日馬富士、ケガ乗り越え2年ぶり優勝

 「大相撲九州場所・千秋楽」(22日、福岡国際センター)

 横綱日馬富士が13勝2敗で12場所ぶり7回目の優勝を決めた。大関稀勢の里に寄り切られたものの、1差で追っていた横綱白鵬と平幕松鳳山がともに敗れた。大関豪栄道は関脇栃煌山を首投げで退け、かど番を脱出。初場所は来年1月10日から東京・両国国技館で開催される。

 稀勢の里に敗れて東の支度部屋に引き揚げてきた日馬富士は、テレビに映る鶴竜-白鵬戦を凝視した。1差で追う白鵬が力なく寄り切られた瞬間、2年ぶり7回目の優勝が決定した。

 「オレ、優勝だよな」と思わず周囲に確認した後「負けて優勝が決まったのは初めて。不思議な感じだけど、うれしい」と表情を崩した。両足首、右目の骨折、そして右肘。ケガに苦しみ続けた時期を「しのぐ2年間だった。この日が来て良かった」と、しみじみと語った。

 2場所連続休場から再起をかけたが、2日目の大砂嵐戦で黒星。しかし、闘争本能がよみがえったように白星を積み重ねていった。好調の嘉風、勢を倒して、本来のスピードが復活した。

 終盤に白鵬、鶴竜の両横綱を撃破して、Vを大きく手繰り寄せた。稀勢の里戦こそ左四つに組まれて完敗したが、完全復活をアピールする優勝だ。

 「家族の支えがあったし、師匠とおかみさんが励ましてくれた」と、周囲のサポートに感謝した。表彰式で優勝旗を手渡した師匠の伊勢ケ浜親方(元横綱旭富士)は「やっと優勝してくれた。

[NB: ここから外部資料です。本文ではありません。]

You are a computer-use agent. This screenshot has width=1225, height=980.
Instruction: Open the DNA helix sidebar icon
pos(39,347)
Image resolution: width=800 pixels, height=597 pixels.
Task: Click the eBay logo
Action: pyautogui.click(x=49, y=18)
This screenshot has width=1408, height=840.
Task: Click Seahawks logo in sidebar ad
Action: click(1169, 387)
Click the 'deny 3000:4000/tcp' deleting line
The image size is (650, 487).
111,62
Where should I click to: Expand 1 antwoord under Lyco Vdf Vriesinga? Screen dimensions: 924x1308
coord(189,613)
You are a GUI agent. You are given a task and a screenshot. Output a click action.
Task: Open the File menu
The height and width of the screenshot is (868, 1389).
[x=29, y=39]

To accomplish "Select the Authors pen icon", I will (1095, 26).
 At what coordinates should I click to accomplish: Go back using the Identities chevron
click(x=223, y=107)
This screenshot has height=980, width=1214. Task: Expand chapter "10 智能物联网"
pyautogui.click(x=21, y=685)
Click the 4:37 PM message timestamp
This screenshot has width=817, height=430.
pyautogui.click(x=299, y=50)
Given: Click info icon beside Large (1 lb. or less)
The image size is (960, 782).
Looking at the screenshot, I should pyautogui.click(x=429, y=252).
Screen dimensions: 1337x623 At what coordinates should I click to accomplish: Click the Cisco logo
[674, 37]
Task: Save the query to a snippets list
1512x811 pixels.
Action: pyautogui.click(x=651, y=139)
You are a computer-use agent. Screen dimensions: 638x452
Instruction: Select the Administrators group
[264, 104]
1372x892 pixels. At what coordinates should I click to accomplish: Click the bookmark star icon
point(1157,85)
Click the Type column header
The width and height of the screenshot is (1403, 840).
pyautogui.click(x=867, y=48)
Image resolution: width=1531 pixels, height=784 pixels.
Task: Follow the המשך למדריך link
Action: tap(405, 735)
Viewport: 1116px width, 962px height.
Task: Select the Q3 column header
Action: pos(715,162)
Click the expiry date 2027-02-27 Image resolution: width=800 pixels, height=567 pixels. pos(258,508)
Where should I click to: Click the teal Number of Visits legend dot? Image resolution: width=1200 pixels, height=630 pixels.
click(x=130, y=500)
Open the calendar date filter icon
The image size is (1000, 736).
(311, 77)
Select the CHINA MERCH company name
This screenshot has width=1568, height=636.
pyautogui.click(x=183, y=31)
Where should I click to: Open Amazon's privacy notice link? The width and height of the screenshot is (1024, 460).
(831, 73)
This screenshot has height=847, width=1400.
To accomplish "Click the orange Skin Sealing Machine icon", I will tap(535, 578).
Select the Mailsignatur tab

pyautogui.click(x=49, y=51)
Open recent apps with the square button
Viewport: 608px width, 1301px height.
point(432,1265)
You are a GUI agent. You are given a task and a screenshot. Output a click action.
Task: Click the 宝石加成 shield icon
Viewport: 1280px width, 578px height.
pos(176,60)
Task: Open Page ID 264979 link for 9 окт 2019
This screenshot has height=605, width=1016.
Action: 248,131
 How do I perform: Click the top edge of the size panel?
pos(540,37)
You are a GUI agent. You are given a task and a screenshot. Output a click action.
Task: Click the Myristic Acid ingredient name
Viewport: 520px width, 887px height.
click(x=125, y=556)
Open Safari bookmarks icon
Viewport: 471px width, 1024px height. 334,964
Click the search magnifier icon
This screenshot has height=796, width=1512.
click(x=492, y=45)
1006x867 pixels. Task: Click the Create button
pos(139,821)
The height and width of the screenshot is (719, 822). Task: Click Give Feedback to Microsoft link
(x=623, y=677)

ずっと待っていた」と感慨深げ。1差で追っていた松鳳山を破った安美錦の援護射撃もあり、伊勢ケ浜部屋の結束力を見せつけた。

 13日目に北の湖理事長が急逝した。旗手の照ノ富士とともに、左袖に喪章を着けてパレードに臨んだ。「心より、お悔やみ申し上げます。恩返しができたと思う」。2年ぶりの東正位となる新春の初場所でも、全身全霊の土俵を貫く。